Every day, countless common citizens, small business owners, and startups have their loan applications rejected due to low CIBIL scores, often resulting from minor delays in EMI payments. This reality contrasts sharply with how large defaulters are treated. For example, India’s top 50 bank loan defaulters accounted for loans worth Rs 68,607 crore being written off until September 2019. This list includes absconding diamantaire Mehul Choksi and fugitive businessman Vijay Mallya. Recently, Yes Bank’s Asset Reconstruction Company, JC Flowers, waived off Rs 5,000 crore worth of loans to Zee Group’s Chairman Subhash Chandra Goenka, reducing his liability from Rs 6,500 crore to Rs 1,500 crore.
Social activist and Rajya Sabha Member (TMC) Saket Gokhale filed an RTI request asking for the list of the top 50 loan defaulters until February 16, 2020. In response, the Reserve Bank of India (RBI) revealed that Rs 67,078 crore had been written off by 30th Sept 2019. It is likely that many, if not all, of these defaulters have secured new loans from the banks. What about their CIBIL scores?
Congress leader Jairam Ramesh highlighted that banking frauds increased 17-fold from ₹34,993 crore in 2005-14 to ₹5.89 lakh crore in 2015-23. Between 2017-18 and 2021-22, banks wrote off loans worth ₹10 lakh crore.
On June 8 2023, the RBI issued instructions under the ‘Framework for Compromise Settlements and Technical Write-offs,’ allowing banks to settle or write off accounts of willful defaulters and fraudsters, permitting them to take new loans after a 12-month cooling period. This raises questions about the double standards in the Indian financial system. While common citizens struggle to get loans for emergency needs due to low CIBIL scores, wealthy defaulters can reapply for loans after massive write-offs.

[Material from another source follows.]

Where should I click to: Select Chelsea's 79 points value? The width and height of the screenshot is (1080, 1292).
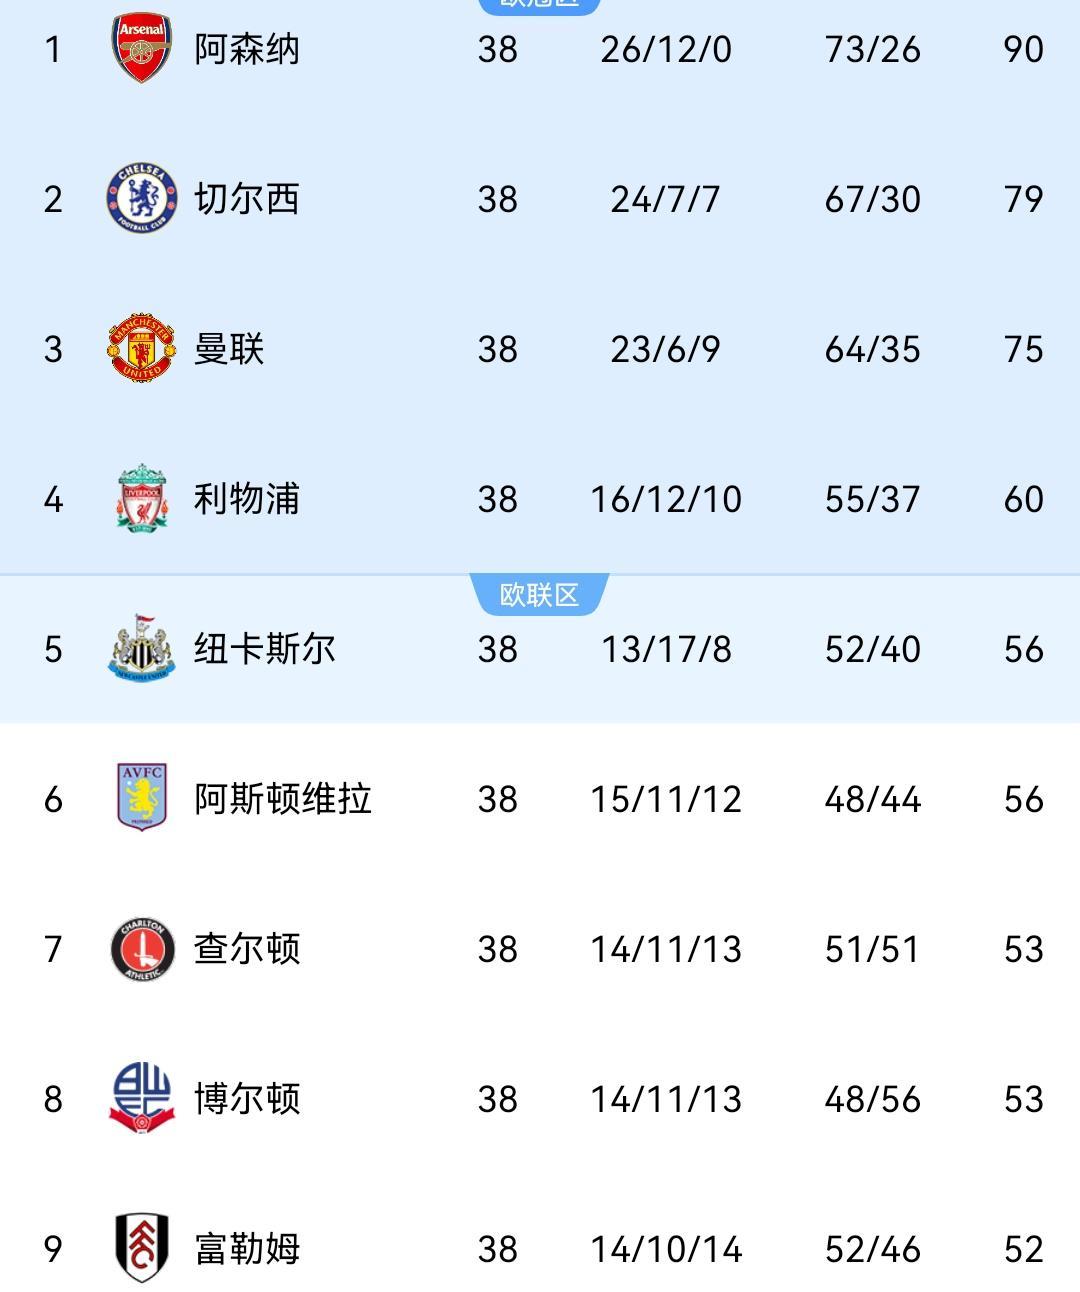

It seems CIBIL is a thermometer that only checks the temperature of common people, failing when it comes to the rich or politically influentials. The disparity between how common citizens and wealthy defaulters are treated by the Indian financial system is not just absurd; it’s a clear reflection of a deeply entrenched double standard that favors the elite.